If fans at Perth Stadium really want to be pedantic, they’ll insist that any opening batsman or half back flank claiming a ‘home turf advantage’ hails from Serpentine.

That’s where 18,000sqm of grass was painstakingly planted, grown and harvested from for installation at the Burswood facility ahead of its opening next year.

It was a big and complex operation which started at Greenacres Turf Group’s farm, WA’s largest, about 77km south of Perth nearly two years ago.

The grass is a state-of-the art turf system demanded by modern stadium operators and elite athletes for its evenness, stability and durability.

The fibres of artificial grass were infilled with sand where wintergreen, couch and rye seeds were planted.

The result is hybrid system, which is 40mm thick and 10 per cent artificial grass, will be harvested from Greenacres in one-tonne, 10 metre-long strips.

Greenacres Turf Group director Peter Pitsikas said the company was proud to be associated with what will become an iconic WA venue.

“There won’t be won’t really be a home ground advantage because we’ve done AAMI Park, the MCG and ANZ Stadium,” he said.

“If you looked at it, you couldn’t tell the difference (between 100 per cent natural grass), but it’s a very durable, uniform consistent surface.”

Hamish Sutherland, managing director of HG Sports Turf which designed and constructed the sports field for Perth Stadium, said the stabilised turf system would provide durability for the venue’s event’s schedule which will include concerts as well as sports fixtures.

“If you put loads on it, like during a concert, it will support those loads but if a concert damages the grass, for instance if they decide to cover the grass for one or two weeks, we are able to roll this grass up and put some new grass in,” he said. “We will have a retainer at Greenacres Turf Group for that purpose.”

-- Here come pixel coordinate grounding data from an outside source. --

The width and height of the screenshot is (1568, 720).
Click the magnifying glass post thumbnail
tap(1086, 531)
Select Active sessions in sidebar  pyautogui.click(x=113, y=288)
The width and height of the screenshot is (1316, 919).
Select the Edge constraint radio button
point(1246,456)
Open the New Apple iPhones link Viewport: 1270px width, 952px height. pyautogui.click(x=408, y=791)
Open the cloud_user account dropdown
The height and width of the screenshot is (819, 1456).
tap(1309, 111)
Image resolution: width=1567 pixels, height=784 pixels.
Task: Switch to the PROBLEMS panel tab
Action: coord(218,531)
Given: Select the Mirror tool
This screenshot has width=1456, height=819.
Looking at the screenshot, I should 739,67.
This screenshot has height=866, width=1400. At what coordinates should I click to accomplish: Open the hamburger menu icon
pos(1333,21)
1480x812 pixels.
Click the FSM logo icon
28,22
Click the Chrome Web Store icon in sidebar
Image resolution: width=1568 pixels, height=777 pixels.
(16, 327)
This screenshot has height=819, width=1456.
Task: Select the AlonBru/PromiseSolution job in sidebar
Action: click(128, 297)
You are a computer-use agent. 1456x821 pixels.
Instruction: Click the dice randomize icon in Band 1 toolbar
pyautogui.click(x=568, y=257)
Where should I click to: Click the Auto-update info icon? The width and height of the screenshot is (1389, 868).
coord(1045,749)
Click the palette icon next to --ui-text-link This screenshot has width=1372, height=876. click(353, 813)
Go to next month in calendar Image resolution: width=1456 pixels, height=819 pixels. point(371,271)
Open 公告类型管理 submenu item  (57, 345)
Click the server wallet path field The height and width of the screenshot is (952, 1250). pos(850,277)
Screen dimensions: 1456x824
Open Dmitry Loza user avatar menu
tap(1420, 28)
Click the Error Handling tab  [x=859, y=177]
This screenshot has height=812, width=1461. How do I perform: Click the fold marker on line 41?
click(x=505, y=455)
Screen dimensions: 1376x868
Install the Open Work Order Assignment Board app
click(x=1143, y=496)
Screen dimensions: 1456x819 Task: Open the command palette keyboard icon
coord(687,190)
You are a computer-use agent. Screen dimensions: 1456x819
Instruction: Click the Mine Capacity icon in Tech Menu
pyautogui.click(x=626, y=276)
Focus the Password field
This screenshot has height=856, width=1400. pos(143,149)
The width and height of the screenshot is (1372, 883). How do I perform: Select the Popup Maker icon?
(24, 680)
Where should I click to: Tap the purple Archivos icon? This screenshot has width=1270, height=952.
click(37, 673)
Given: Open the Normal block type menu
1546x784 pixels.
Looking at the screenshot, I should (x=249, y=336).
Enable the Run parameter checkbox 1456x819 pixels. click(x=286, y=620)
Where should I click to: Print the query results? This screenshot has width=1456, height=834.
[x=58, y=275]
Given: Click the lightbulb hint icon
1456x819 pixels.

Five “grow lights” will be positioned on the northern side of the ground where about 7000sqm will be shaded during winter to provide light for photosynthesis and warmth to stimulate growth.

A perimeter of synthetic grass, providing a buffer between the playing surface and stands, will be laid over cushioning “shock pad” made from recycled car dash boards.

“So if a player runs or slides onto that synthetic turf perimeter, it’s all tested and safe for them to fall on,” Mr Sutherland said.